Brian Richards, one of the two students arrested at last month’s protest at the University of the West Indies’ St Augustine campus, yesterday confronted Commissioner of Police Gary Griffith at an open discussion on restoring trust in the police service, saying he has not been told why he and fellow student Nathaniel John were arrested.
Richards posed his question to Griffith when the floor was opened for questions from the audience, saying he was concerned by some of Griffiths’ remarks on addressing crime and criminality in TT using violence.
He also asked for the police to develop a set of guidelines, together with the public, to address crowd control.
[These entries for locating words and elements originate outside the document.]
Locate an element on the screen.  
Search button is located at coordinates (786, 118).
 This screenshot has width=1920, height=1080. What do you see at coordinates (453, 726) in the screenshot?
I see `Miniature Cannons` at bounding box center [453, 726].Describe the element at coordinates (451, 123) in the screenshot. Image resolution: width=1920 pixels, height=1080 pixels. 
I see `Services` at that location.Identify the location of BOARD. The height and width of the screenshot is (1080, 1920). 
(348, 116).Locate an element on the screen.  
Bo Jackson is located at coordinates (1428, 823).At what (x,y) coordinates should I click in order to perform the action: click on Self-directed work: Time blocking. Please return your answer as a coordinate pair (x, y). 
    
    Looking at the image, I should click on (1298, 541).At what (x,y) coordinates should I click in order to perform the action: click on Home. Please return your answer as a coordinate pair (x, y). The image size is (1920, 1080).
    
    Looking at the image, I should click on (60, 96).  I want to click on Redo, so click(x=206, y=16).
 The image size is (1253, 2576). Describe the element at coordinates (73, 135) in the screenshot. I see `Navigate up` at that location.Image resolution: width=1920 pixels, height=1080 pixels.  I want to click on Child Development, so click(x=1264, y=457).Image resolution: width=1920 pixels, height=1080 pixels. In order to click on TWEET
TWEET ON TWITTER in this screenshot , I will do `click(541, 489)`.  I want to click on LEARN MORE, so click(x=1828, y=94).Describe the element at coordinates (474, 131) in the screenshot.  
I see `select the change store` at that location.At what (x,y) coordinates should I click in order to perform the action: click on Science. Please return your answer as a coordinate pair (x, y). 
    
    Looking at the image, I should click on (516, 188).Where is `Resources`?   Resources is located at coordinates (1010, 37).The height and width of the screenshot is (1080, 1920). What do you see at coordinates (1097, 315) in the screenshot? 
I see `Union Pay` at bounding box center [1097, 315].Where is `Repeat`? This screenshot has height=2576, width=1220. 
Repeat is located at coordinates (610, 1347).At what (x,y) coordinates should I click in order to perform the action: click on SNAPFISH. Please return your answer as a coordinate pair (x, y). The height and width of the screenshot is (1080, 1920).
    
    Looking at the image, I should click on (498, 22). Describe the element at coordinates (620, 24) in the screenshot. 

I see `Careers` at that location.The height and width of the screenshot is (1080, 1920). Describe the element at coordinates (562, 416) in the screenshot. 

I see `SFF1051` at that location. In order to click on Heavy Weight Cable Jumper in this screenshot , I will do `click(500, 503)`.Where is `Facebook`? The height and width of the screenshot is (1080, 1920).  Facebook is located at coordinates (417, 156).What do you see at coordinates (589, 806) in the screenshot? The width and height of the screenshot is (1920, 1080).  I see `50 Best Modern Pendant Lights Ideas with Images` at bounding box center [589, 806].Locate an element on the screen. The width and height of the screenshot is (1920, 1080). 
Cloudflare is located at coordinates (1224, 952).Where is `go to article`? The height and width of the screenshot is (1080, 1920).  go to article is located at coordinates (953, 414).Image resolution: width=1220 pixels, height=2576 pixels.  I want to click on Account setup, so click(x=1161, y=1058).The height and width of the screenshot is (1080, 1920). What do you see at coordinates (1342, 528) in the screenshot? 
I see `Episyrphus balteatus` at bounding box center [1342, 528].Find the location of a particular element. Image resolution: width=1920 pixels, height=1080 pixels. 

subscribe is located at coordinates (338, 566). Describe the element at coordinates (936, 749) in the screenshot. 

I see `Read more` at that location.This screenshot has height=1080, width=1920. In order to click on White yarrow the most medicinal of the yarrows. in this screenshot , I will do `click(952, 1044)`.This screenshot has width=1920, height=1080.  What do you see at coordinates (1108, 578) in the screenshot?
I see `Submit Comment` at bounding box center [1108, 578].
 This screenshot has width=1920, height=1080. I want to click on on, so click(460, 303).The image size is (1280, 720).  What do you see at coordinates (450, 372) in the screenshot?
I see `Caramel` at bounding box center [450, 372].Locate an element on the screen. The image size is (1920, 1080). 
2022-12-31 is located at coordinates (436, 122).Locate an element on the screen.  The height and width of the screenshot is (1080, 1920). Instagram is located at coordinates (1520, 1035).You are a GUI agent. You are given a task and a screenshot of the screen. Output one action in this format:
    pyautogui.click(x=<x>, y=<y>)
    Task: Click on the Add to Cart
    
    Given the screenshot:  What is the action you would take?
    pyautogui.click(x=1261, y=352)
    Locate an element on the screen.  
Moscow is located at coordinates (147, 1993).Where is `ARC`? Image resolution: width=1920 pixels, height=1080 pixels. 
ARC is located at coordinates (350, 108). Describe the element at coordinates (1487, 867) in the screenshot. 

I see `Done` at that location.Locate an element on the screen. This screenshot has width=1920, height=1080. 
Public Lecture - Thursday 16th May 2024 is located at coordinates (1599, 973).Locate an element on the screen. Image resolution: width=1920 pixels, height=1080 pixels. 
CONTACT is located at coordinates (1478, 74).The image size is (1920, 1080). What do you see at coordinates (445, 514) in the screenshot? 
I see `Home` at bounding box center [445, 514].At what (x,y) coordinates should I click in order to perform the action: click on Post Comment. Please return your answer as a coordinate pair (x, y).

“Too many of your statements concern me,” he said. “Violence seems to be the core of your mandate. There are many things that merit an apology for the UWI incident, and I would like to clarify. and if you think my issue was with the officers having firearms, that is not the case.
“Up to this time no one has been able to explain to me what are the protocols and procedures that officers use when making arrests, dispersing crowds and so on.”
Griffith responded that since the matter was before the court, he was unable to address the issue, but stood by his decision to arrest people who block public roads.
“If someone breaks the law, the police officer will then inform the individual. If the officer did anything wrong, the courts will decide. What I will not condone is anyone who blocks a public road.”
He also responded to an incident in which members of a television news team were threatened with arrest by police for filming someone on a street in San Juan on Wednesday and apologised to the media.
“I try as best as possible to speak, build up and train police officers in how to speak to people. You cannot have the media recording something and you have the audacity to tell them that they have no rights to record that.
“With that, I apologise.
“If people are resisting arrest, they should be brought to the ground.”
Responding to questions over a set of guidelines for the police service, Griffith said while he would do his best to build a partnership with the public, policies tend to change with the resignation of commissioners, so such a plan would not be a long-term solution.